Re: Your comments on the Character Model [C150, C151] from Martin Duerst on 2004-01-29 (www-i18n-comments@w3.org from January 2004)

From: Martin Duerst <duerst@w3.org>
Date: Thu, 29 Jan 2004 18:18:41 -0500
To: "C. M. Sperberg-McQueen" <cmsmcq@acm.org>
Cc: www-i18n-comments@w3.org, w3c-i18n-ig@w3.org
Message-Id: <4.2.0.58.J.20040126110459.07800cf8@localhost>
Hello Michael,

This is to notify you, in a recorded form, that we have
reconsidered your arguments re. your comments
http://www.w3.org/International/Group/2002/charmod-lc/#C150 and
http://www.w3.org/International/Group/2002/charmod-lc/#C151.

We have realized that in the mail leading to
http://lists.w3.org/Archives/Public/www-i18n-comments/2003Feb/0000.html,
we have not given a detailed justification for our decisions.

We would like to explain our decisions and the reasons we made them,
including the reasons that came up when we reconsidered this.
We hope that this will help you to accept our decisions, and ask
you to tell us whether you are satisfied with our decisions and
explanations or not within a reasonable time (e.g. two weeks).

Regarding
http://www.w3.org/International/Group/2002/charmod-lc/#C150,
you write:

 > Sec. 1.1 says, inter alia, 'In this document, Unicode is used as a
 > synonym for the Universal Character Set.' I believe the term 'UCS'
 > would be better, because it is clearer and less subject to misconstruction.

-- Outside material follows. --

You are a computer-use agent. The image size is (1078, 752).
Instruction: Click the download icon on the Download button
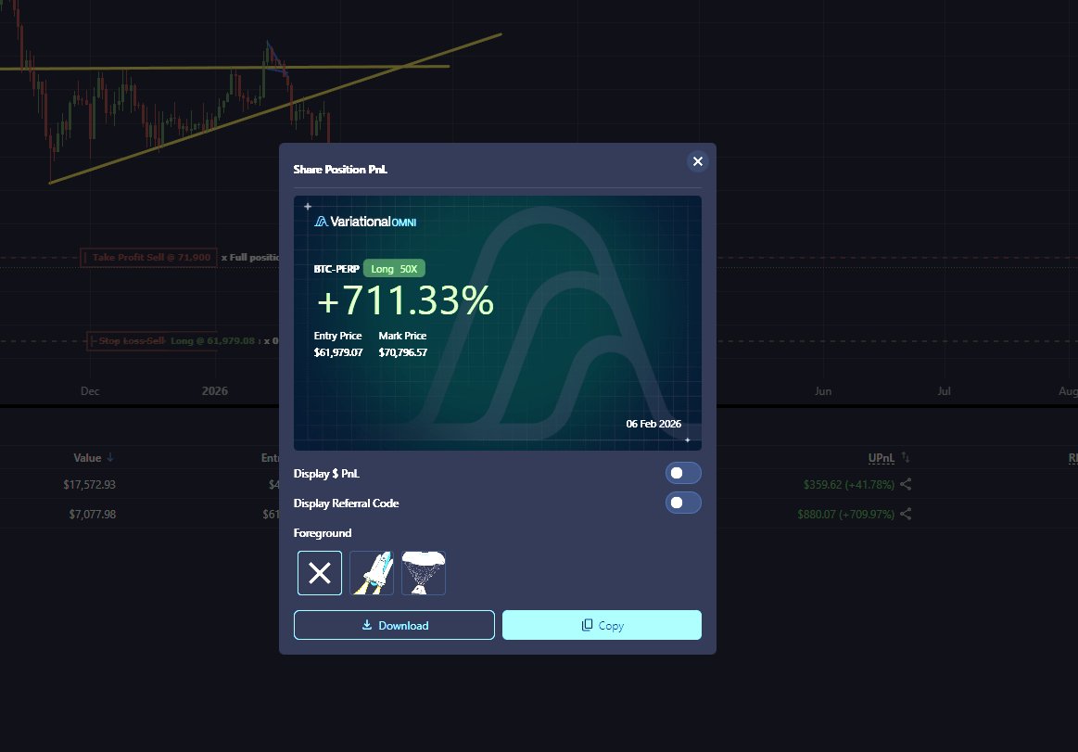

We have used the term Unicode because it is much more widely used
than UCS. A lot more people have heard about Unicode than about UCS.
The tendency to use acronyms in programming and related subjects is
usually seen as a problem more than as a features, and we think that
where reasonably useful terms/words are available, these should be used.
Overall, the use of Unicode makes our specification more readable
without making it less precise.


 > It is clearer because the term 'Unicode' may reasonably be used to
 > denote (a) the consortium of that name, (b) the Univeral Character
 > Set defined by ISO/IEC 10646 and by the Unicode Standard, (c) the
 > UCS taken together with the additional rules defined by the Unicode
 > Standard, which Unicode does NOT share with ISO/IEC 10646, and (d)
 > the Unicode Standard itself. Despite the explicit statement that
 > in the character model spec the term 'Unicode' is used in sense (b),
 > I suspect the common use, elsewhere, of the term in senses (a), (d),
 > and especially (c), will necessarily color readers' perceptions
 > of the meaning of the text.

We have taken special care to only use the term "Unicode" without
qualifications in the meaning of (a). If you can find an instance
where this is not the case, we would be glad to fix this.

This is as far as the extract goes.